START Records for processing

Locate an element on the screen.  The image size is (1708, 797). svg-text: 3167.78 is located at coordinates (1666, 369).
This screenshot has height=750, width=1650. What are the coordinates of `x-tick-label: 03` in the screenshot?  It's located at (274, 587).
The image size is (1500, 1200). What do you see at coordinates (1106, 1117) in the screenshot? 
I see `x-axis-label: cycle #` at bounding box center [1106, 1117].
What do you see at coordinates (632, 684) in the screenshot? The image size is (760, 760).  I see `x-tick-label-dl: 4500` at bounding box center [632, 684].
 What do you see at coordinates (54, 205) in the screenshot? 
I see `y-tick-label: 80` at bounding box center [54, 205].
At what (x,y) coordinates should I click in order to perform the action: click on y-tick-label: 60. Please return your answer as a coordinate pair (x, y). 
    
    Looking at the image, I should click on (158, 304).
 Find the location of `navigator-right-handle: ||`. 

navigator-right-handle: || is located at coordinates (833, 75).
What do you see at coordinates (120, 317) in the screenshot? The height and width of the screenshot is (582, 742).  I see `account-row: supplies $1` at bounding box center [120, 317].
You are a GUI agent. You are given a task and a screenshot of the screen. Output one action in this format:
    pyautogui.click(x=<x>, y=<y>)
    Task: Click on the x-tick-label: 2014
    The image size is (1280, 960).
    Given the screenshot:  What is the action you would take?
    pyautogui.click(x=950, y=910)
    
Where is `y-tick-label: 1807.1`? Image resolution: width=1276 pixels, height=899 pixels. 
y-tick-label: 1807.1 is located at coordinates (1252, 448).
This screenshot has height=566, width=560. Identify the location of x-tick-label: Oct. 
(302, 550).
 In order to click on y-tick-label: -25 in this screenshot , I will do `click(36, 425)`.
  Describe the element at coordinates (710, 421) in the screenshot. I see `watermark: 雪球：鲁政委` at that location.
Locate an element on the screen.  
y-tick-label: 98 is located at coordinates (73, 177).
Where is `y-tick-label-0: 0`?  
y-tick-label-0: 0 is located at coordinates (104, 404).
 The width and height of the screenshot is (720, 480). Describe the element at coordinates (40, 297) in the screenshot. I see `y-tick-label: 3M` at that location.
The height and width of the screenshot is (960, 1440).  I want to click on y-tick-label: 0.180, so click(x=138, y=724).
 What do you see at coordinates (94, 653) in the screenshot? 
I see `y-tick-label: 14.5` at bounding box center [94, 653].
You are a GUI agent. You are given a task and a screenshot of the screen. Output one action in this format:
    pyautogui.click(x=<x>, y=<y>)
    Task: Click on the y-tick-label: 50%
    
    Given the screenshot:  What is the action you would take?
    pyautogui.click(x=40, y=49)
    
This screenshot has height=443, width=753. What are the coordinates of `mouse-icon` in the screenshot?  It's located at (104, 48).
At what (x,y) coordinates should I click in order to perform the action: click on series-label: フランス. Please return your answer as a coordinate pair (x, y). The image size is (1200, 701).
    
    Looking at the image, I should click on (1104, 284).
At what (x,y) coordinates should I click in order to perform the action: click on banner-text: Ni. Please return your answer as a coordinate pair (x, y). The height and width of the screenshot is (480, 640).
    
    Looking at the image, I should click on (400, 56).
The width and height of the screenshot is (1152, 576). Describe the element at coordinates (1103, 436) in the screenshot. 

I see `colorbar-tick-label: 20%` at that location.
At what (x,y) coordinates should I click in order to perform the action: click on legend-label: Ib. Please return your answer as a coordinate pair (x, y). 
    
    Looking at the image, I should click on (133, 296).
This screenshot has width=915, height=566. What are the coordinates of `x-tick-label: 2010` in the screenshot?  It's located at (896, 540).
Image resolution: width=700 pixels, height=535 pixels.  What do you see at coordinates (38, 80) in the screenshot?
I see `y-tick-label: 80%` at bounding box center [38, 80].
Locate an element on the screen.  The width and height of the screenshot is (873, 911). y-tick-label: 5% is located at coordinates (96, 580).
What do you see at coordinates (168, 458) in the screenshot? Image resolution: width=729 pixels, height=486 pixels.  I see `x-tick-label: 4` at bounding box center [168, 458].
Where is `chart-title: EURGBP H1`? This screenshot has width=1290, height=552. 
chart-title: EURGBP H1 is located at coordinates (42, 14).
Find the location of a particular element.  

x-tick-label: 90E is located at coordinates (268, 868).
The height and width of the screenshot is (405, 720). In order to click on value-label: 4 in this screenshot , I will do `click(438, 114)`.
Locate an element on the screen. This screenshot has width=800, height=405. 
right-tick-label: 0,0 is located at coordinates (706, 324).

END Records for processing

◆ **How to complete this task**:
Copy out every entry again, swapping "Locate an element on the screen" for "Identify an element on the screen" wherever it occurs and leaving the rest untouched.

◆ **Written solution**:
Identify an element on the screen.  The image size is (1708, 797). svg-text: 3167.78 is located at coordinates (1666, 369).
This screenshot has height=750, width=1650. What are the coordinates of `x-tick-label: 03` in the screenshot?  It's located at (274, 587).
The image size is (1500, 1200). What do you see at coordinates (1106, 1117) in the screenshot? 
I see `x-axis-label: cycle #` at bounding box center [1106, 1117].
What do you see at coordinates (632, 684) in the screenshot? The image size is (760, 760).  I see `x-tick-label-dl: 4500` at bounding box center [632, 684].
 What do you see at coordinates (54, 205) in the screenshot? 
I see `y-tick-label: 80` at bounding box center [54, 205].
At what (x,y) coordinates should I click in order to perform the action: click on y-tick-label: 60. Please return your answer as a coordinate pair (x, y). 
    
    Looking at the image, I should click on (158, 304).
 Find the location of `navigator-right-handle: ||`. 

navigator-right-handle: || is located at coordinates (833, 75).
What do you see at coordinates (120, 317) in the screenshot? The height and width of the screenshot is (582, 742).  I see `account-row: supplies $1` at bounding box center [120, 317].
You are a GUI agent. You are given a task and a screenshot of the screen. Output one action in this format:
    pyautogui.click(x=<x>, y=<y>)
    Task: Click on the x-tick-label: 2014
    The image size is (1280, 960).
    Given the screenshot:  What is the action you would take?
    pyautogui.click(x=950, y=910)
    
Where is `y-tick-label: 1807.1`? Image resolution: width=1276 pixels, height=899 pixels. 
y-tick-label: 1807.1 is located at coordinates (1252, 448).
This screenshot has height=566, width=560. Identify the location of x-tick-label: Oct. 
(302, 550).
 In order to click on y-tick-label: -25 in this screenshot , I will do `click(36, 425)`.
  Describe the element at coordinates (710, 421) in the screenshot. I see `watermark: 雪球：鲁政委` at that location.
Identify an element on the screen.  
y-tick-label: 98 is located at coordinates (73, 177).
Where is `y-tick-label-0: 0`?  
y-tick-label-0: 0 is located at coordinates (104, 404).
 The width and height of the screenshot is (720, 480). Describe the element at coordinates (40, 297) in the screenshot. I see `y-tick-label: 3M` at that location.
The height and width of the screenshot is (960, 1440).  I want to click on y-tick-label: 0.180, so click(x=138, y=724).
 What do you see at coordinates (94, 653) in the screenshot? 
I see `y-tick-label: 14.5` at bounding box center [94, 653].
You are a GUI agent. You are given a task and a screenshot of the screen. Output one action in this format:
    pyautogui.click(x=<x>, y=<y>)
    Task: Click on the y-tick-label: 50%
    
    Given the screenshot:  What is the action you would take?
    pyautogui.click(x=40, y=49)
    
This screenshot has height=443, width=753. What are the coordinates of `mouse-icon` in the screenshot?  It's located at (104, 48).
At what (x,y) coordinates should I click in order to perform the action: click on series-label: フランス. Please return your answer as a coordinate pair (x, y). The image size is (1200, 701).
    
    Looking at the image, I should click on (1104, 284).
At what (x,y) coordinates should I click in order to perform the action: click on banner-text: Ni. Please return your answer as a coordinate pair (x, y). The height and width of the screenshot is (480, 640).
    
    Looking at the image, I should click on (400, 56).
The width and height of the screenshot is (1152, 576). Describe the element at coordinates (1103, 436) in the screenshot. 

I see `colorbar-tick-label: 20%` at that location.
At what (x,y) coordinates should I click in order to perform the action: click on legend-label: Ib. Please return your answer as a coordinate pair (x, y). 
    
    Looking at the image, I should click on (133, 296).
This screenshot has width=915, height=566. What are the coordinates of `x-tick-label: 2010` in the screenshot?  It's located at (896, 540).
Image resolution: width=700 pixels, height=535 pixels.  What do you see at coordinates (38, 80) in the screenshot?
I see `y-tick-label: 80%` at bounding box center [38, 80].
Identify an element on the screen.  The width and height of the screenshot is (873, 911). y-tick-label: 5% is located at coordinates (96, 580).
What do you see at coordinates (168, 458) in the screenshot? Image resolution: width=729 pixels, height=486 pixels.  I see `x-tick-label: 4` at bounding box center [168, 458].
Where is `chart-title: EURGBP H1`? This screenshot has width=1290, height=552. 
chart-title: EURGBP H1 is located at coordinates (42, 14).
Find the location of a particular element.  

x-tick-label: 90E is located at coordinates (268, 868).
The height and width of the screenshot is (405, 720). In order to click on value-label: 4 in this screenshot , I will do `click(438, 114)`.
Identify an element on the screen. This screenshot has width=800, height=405. 
right-tick-label: 0,0 is located at coordinates (706, 324).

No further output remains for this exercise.